What the task requires:
Copy the following data word for word, every line included.

Record list:
%%
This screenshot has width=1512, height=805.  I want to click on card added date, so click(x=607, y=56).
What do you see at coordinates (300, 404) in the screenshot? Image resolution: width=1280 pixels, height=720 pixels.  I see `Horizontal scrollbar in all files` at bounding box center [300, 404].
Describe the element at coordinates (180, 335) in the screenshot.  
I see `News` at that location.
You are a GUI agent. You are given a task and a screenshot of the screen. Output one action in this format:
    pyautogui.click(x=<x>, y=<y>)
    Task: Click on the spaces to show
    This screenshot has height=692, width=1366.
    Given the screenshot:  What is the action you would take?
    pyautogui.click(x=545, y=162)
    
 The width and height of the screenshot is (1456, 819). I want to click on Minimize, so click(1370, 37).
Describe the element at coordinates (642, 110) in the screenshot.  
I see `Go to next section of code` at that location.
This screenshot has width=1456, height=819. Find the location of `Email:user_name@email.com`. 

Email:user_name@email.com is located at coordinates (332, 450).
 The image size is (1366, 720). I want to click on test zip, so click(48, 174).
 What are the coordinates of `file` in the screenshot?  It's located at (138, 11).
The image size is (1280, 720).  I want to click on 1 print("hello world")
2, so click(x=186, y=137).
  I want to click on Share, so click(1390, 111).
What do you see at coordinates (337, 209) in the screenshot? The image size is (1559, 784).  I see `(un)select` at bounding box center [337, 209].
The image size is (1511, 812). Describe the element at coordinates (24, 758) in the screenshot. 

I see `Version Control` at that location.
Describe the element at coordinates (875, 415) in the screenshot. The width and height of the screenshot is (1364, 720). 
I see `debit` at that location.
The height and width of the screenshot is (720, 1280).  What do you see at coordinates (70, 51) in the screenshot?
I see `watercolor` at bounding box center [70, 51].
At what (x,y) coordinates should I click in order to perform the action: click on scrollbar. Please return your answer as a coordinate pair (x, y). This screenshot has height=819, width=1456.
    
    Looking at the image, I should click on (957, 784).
%%
Answer to the exercise:
This screenshot has width=1512, height=805.  I want to click on card added date, so click(x=607, y=56).
What do you see at coordinates (300, 404) in the screenshot? Image resolution: width=1280 pixels, height=720 pixels.  I see `Horizontal scrollbar in all files` at bounding box center [300, 404].
Describe the element at coordinates (180, 335) in the screenshot.  
I see `News` at that location.
You are a GUI agent. You are given a task and a screenshot of the screen. Output one action in this format:
    pyautogui.click(x=<x>, y=<y>)
    Task: Click on the spaces to show
    This screenshot has height=692, width=1366.
    Given the screenshot:  What is the action you would take?
    pyautogui.click(x=545, y=162)
    
 The width and height of the screenshot is (1456, 819). I want to click on Minimize, so click(1370, 37).
Describe the element at coordinates (642, 110) in the screenshot.  
I see `Go to next section of code` at that location.
This screenshot has width=1456, height=819. Find the location of `Email:user_name@email.com`. 

Email:user_name@email.com is located at coordinates (332, 450).
 The image size is (1366, 720). I want to click on test zip, so click(48, 174).
 What are the coordinates of `file` in the screenshot?  It's located at (138, 11).
The image size is (1280, 720).  I want to click on 1 print("hello world")
2, so click(x=186, y=137).
  I want to click on Share, so click(1390, 111).
What do you see at coordinates (337, 209) in the screenshot? The image size is (1559, 784).  I see `(un)select` at bounding box center [337, 209].
The image size is (1511, 812). Describe the element at coordinates (24, 758) in the screenshot. 

I see `Version Control` at that location.
Describe the element at coordinates (875, 415) in the screenshot. The width and height of the screenshot is (1364, 720). 
I see `debit` at that location.
The height and width of the screenshot is (720, 1280).  What do you see at coordinates (70, 51) in the screenshot?
I see `watercolor` at bounding box center [70, 51].
At what (x,y) coordinates should I click in order to perform the action: click on scrollbar. Please return your answer as a coordinate pair (x, y). This screenshot has height=819, width=1456.
    
    Looking at the image, I should click on (957, 784).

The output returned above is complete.